Understanding One Hot Coding

Hi there,


When there are 3 different ear shapes three columns were created using one hot coding


But when there are two different face shapes only one column is used, Why ?

Thanks in advance !!!

1 Like

Hi @Praveen_Titus_F ,

When you only have 2 classes, like 2 different faces, you have basically a binary situation.

In the case of the 2 faces, say Happy face and Sad face:

When the column has ‘1’ in the Happy face, what happens with the sad face? If happy face is 1, then sad face most be zero, right?

Conversely, when the column has ‘0’ in the Happy face, what happens with the sad face? If happy face is 0, then sad face most be 1, right?

That’s why when you only have 2 classes, you can ‘optimize’ your One-Hot Encoding a bit, and instead of using 2 columns, you can use only one.

And this can be generalized for the case of more classes. I invite you to try to solve a more efficient One-Hot encoding for 4 classes. Can you do it with 3 columns?

Juan

Hi @Juan_Olano ,
So if i have 4 categories (Red, blue, green, yellow) in a variable then in total there will be four dummy columns, one for each color.
Am i correct ?

Yes, you can certainly use 4 columns. But my challenge to you is: Can you do it with 3 columns?

For 4 categories in a variable, then 4-1 = 3 dummy columns.
So if there are k categories then k - 1 dummy columns can be use, but this seems to be confusing, that’s the problem.

Ok, let me explain. In your example of 4 colors, red, blue, green, and yellow:

Lets say I use 3 columns, one for red, one for blue and one for green. What happens if all 3 columns are zero?

If all 3 columns, red, blue, green, are zero, then what’s left? yellow, right?

I am not telling you to always use k-1 columns for k classes when one-hot encoding. I am just suggesting a mental exercise to understand your original question.

What do you think?

Does the algorithm automatically assumes if all 3 are 0’s, then the left out one is 1

Just to make sure: the easiest way to do it is having the same number of columns as number of classes:

2 classes, 2 columns
3 classes, 3 columns
and so on…

Going back to the original post of FACE SHAPE: Round/Not Round, yes, the algorithm will learn that automatically. It will know if a shape is ROUND or NOT ROUND.

The exercise: Rewrite the one-hot encoding thread between "Am i correct" and "columns are zero?", inclusive, with "dummy columns" changed to "indicator columns".

Data entries:

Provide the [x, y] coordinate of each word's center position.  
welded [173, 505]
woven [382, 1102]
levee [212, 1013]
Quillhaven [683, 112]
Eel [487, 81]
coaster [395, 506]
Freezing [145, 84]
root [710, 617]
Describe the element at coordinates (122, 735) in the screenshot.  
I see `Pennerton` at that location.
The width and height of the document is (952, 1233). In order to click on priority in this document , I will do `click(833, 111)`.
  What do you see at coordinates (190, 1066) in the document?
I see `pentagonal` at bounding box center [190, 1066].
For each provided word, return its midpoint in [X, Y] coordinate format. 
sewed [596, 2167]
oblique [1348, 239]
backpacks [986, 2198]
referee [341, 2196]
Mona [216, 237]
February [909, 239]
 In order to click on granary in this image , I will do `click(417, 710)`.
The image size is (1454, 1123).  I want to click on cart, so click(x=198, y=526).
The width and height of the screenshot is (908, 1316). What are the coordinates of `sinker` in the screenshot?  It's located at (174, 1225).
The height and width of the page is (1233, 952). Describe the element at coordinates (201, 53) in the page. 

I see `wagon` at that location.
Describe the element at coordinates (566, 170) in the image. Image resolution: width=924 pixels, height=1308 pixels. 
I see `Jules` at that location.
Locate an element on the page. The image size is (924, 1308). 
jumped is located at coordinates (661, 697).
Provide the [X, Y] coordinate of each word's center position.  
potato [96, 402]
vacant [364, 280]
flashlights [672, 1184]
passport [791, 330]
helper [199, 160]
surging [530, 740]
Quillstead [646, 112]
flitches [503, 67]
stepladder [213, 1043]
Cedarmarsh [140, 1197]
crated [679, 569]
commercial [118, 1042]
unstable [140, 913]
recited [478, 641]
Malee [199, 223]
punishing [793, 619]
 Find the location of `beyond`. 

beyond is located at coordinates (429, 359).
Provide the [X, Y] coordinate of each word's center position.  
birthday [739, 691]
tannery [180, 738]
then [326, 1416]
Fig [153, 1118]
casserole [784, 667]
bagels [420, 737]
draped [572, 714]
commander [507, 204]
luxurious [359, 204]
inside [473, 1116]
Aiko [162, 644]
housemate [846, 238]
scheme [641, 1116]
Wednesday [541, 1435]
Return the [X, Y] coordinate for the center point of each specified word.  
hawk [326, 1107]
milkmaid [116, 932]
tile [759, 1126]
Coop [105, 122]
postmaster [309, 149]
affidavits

Output of the exercise:
Am i correct ?

Yes, you can certainly use 4 columns. But my challenge to you is: Can you do it with 3 columns?

For 4 categories in a variable, then 4-1 = 3 indicator columns.
So if there are k categories then k - 1 indicator columns can be use, but this seems to be confusing, that’s the problem.

Ok, let me explain. In your example of 4 colors, red, blue, green, and yellow:

Lets say I use 3 columns, one for red, one for blue and one for green. What happens if all 3 columns are zero?